Não surpreende por isso que Jorge Almeida Fernandes coloque, no Público, a pertinente questão sobre Quem respeita a Itália?Nele sublinha que “O que potencia a “ameaça populista” é o grau de debilidade e fragilidade política dos partidos clássicos. Com a derrota no referendo de 2016, o PD deixou de ser capaz de defender o seu balanço de governo e foi isso que abriu a porta ao regresso de Berlusconi.”
 
Na mesma linha escreve o analista Paul Taylor no Político, em Italy can’t get no respect, um texto onde recorda que a Europa já se enganou várias vezes relativamente a Itália: “The European establishment would love to see a grand coalition of pro-European center-left and center-right emerge in Italy, preferably under Gentiloni’s leadership, but democracy and an angry electorate may get in the way.
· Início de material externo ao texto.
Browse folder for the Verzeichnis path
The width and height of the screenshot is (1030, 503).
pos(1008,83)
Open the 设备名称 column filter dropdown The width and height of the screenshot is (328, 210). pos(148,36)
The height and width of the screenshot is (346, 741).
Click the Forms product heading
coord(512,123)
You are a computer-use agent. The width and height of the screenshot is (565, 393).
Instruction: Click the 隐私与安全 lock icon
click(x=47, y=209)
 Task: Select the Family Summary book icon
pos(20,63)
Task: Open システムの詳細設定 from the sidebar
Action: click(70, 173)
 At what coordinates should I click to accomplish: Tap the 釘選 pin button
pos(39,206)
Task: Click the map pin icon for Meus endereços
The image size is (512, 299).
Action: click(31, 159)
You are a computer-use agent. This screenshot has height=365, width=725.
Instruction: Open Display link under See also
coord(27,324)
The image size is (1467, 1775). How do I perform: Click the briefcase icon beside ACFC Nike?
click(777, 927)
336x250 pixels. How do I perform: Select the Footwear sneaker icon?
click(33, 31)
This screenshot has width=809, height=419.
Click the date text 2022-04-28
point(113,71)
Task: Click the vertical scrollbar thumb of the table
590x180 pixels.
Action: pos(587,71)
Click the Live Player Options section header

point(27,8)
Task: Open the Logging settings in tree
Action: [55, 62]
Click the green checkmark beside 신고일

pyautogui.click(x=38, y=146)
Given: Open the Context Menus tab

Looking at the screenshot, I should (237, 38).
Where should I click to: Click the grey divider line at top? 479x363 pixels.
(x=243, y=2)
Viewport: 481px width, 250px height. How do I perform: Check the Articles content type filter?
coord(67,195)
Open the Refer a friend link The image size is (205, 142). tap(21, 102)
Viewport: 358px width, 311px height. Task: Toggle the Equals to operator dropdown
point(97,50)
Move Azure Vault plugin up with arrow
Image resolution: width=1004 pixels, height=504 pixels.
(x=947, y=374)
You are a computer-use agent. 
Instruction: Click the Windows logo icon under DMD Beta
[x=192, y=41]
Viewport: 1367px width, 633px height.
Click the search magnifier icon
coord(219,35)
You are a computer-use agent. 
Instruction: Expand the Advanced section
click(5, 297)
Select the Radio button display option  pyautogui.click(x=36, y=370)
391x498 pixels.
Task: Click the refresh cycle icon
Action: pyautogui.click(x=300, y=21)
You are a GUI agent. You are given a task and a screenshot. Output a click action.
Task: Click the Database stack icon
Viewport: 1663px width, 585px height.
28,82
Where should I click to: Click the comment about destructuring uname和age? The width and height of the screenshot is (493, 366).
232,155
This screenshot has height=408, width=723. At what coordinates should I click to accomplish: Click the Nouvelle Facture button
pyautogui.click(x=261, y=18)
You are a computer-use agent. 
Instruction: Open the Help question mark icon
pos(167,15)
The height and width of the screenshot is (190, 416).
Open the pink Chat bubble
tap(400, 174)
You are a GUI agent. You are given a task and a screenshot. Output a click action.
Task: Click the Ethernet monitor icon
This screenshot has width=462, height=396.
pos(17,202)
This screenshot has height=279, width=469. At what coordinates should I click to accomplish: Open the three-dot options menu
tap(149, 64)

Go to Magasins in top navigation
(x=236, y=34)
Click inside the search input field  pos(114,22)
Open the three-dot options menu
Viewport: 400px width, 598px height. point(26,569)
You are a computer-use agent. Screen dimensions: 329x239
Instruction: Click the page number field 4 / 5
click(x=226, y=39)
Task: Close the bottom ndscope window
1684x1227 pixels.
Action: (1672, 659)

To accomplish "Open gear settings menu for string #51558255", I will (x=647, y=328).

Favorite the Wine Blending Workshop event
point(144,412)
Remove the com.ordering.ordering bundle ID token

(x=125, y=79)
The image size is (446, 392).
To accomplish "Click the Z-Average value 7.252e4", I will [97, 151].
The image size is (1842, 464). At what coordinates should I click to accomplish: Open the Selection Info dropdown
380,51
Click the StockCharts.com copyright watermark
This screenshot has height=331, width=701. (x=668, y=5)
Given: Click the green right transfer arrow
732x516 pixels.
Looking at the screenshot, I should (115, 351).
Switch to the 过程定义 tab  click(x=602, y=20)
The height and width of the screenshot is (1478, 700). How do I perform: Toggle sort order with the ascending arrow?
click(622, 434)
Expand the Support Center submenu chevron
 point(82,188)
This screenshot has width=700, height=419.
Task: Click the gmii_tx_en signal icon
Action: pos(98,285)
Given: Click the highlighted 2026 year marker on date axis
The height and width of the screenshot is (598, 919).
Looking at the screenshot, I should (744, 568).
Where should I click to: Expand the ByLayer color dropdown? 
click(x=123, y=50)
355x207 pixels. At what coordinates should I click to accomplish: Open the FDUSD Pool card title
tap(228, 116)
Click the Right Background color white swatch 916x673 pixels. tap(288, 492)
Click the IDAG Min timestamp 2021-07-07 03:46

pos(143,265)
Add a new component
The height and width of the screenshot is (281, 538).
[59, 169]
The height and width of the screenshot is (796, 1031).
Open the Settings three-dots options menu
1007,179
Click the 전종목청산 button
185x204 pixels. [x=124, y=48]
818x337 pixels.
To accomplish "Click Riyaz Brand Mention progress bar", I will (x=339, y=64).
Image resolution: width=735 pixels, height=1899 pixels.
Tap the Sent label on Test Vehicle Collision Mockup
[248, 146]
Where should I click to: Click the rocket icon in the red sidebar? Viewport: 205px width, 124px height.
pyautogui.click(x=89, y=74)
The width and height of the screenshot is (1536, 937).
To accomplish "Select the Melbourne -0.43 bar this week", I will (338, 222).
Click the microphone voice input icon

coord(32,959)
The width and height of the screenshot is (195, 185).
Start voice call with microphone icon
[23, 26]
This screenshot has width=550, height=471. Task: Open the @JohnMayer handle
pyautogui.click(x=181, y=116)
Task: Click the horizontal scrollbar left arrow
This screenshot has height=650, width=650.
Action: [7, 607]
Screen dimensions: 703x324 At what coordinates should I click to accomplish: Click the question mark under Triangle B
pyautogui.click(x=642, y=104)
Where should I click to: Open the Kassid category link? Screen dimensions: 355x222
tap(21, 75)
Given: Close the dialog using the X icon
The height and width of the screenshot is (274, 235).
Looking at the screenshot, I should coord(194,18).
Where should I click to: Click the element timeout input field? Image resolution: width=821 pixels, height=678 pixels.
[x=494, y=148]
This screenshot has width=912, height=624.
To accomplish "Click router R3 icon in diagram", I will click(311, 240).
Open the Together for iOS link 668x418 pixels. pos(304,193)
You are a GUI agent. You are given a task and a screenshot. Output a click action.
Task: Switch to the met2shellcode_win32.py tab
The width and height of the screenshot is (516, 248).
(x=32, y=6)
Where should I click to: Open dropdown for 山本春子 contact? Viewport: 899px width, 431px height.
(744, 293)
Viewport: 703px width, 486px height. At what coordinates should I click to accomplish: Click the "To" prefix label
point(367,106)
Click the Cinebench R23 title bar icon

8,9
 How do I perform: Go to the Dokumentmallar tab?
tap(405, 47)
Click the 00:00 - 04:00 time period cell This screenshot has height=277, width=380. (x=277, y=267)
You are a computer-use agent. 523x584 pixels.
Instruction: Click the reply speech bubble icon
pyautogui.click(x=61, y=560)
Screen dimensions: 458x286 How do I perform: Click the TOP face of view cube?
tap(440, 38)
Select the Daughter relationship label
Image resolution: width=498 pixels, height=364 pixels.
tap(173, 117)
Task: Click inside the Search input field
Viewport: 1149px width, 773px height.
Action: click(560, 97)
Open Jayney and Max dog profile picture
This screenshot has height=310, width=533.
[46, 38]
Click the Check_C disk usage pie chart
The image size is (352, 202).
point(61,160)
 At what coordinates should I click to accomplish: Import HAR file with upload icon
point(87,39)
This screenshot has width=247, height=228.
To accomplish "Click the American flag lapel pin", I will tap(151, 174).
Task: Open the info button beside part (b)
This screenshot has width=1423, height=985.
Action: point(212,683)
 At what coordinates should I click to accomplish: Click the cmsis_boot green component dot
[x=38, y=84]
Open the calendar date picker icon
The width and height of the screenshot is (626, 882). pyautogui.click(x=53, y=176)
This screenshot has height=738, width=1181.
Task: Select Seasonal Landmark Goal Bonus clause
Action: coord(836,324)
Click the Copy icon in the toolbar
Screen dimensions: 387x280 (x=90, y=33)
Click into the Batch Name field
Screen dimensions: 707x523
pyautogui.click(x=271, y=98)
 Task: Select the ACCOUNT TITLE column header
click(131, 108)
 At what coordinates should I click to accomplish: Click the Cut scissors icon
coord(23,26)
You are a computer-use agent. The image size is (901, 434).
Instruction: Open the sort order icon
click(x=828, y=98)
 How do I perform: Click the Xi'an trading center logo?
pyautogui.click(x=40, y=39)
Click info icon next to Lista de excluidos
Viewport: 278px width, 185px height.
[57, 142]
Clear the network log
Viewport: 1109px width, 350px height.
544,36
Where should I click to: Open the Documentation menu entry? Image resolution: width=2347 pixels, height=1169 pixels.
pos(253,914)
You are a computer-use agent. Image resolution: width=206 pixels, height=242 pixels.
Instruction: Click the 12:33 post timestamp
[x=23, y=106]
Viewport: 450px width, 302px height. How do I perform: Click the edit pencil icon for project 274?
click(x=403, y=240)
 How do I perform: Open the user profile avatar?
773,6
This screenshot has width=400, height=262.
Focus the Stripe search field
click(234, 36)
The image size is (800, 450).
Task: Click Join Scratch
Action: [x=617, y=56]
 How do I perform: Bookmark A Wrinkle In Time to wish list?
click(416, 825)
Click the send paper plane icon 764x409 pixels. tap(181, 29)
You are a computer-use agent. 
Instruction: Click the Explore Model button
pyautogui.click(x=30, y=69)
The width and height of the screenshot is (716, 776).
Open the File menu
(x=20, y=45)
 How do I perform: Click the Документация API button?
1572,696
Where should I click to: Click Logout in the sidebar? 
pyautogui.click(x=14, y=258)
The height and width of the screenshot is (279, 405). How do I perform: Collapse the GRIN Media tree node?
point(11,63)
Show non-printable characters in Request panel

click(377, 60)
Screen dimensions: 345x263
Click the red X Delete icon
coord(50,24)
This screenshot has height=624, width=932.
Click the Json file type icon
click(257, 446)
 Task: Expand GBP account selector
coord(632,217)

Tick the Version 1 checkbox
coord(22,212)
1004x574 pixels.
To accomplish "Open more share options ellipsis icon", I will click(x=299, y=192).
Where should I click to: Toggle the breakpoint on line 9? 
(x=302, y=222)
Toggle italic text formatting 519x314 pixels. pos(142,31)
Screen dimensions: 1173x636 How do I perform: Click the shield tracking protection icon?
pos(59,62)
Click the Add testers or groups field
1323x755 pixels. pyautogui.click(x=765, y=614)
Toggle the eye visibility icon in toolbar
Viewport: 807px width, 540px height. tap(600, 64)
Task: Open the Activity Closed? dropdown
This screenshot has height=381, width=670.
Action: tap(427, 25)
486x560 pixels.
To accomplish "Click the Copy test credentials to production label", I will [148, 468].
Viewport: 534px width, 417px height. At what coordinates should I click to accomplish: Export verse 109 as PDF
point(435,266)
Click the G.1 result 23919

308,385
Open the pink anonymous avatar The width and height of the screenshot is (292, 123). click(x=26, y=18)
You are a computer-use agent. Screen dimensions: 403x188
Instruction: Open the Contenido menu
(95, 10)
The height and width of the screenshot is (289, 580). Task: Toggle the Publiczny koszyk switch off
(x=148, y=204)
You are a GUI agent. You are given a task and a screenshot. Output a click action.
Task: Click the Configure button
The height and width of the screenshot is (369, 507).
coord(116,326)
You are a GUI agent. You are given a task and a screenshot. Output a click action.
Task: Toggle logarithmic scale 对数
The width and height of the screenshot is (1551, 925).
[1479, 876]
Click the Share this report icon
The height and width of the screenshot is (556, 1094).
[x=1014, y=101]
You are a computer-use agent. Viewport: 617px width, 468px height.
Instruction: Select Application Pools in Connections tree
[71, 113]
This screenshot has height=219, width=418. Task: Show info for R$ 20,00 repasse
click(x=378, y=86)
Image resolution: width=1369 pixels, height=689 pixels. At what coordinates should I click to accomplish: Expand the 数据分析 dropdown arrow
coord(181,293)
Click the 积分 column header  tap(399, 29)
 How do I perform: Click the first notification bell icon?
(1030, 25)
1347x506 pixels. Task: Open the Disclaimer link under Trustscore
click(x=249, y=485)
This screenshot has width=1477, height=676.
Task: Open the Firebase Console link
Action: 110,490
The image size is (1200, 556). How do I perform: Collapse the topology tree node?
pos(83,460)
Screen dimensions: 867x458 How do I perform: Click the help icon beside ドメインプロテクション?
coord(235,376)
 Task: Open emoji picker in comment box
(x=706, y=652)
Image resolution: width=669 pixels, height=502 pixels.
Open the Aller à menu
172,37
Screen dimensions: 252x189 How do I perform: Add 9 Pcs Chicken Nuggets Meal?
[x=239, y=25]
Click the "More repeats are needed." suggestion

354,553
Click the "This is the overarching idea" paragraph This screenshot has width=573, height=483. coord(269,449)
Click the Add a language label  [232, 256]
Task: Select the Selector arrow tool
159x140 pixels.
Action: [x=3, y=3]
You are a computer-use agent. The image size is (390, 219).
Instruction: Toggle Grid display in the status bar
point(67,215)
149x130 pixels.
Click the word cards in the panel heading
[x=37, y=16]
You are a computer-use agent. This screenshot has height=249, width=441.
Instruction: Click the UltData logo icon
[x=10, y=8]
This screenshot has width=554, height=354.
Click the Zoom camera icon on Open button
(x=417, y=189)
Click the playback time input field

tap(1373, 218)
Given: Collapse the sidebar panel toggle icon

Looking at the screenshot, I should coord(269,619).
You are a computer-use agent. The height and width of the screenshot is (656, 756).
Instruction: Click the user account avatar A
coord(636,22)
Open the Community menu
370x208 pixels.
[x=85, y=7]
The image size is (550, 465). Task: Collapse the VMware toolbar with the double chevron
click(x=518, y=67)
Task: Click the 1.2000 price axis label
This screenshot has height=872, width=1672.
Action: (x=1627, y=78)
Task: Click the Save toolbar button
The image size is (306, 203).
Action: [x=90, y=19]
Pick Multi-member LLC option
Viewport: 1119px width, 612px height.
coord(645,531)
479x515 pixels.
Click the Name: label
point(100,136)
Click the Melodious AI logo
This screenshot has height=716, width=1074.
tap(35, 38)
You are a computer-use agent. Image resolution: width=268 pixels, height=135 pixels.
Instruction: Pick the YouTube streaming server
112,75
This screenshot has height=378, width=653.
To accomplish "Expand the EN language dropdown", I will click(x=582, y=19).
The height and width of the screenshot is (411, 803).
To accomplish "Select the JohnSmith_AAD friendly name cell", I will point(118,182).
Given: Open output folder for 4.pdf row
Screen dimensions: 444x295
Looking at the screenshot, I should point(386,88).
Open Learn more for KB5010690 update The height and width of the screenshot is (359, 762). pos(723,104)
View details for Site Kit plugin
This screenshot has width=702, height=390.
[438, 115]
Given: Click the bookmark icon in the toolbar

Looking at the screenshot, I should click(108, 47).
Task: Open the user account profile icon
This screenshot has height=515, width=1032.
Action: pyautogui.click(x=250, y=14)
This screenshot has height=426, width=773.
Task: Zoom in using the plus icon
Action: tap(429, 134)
EU leaders made similar last-minute efforts to support previous Prime Minister Matteo Renzi ahead of a December 2016 referendum on constitutional reforms designed to make Italy more governable. He lost anyway and resigned.” Por isso, “This time the result could be even more awkward: a long period of political paralysis. Or, in a worst-case scenario, a Euroskeptic government in Rome, including far-right, anti-immigration populists.”
 
Mas talvez a análise mais curiosa e interessante que vi foi a de Alberto Mingardi, de um think tank de Milão, onde, sem glorificar Berlusconi, se explica bem por que razão ele acaba por surgir hoje como o candidato do establishment. Fá-lo em Silvio Berlusconi, the candidate of calm, também no Politico: “at a time when Italy needs someone to calm the waters, the scales could tip in favor of safety. It is true that Berlusconi appears worryingly old and sometimes confuses his own points. But 24 years after he entered Italian politics promising a free market tsunami that never happened, his own life and story makes him the only candidate who represents the calm, still waters of the status quo.”
 
E por hoje é tudo. Num fim-de-semana em que a actualidade informativa será dominada pelo Congresso do PSD, convém não esquecer que as nuvens não desapareceram todas dos céus da Europa. De resto, tenham bom descanso e boas leituras.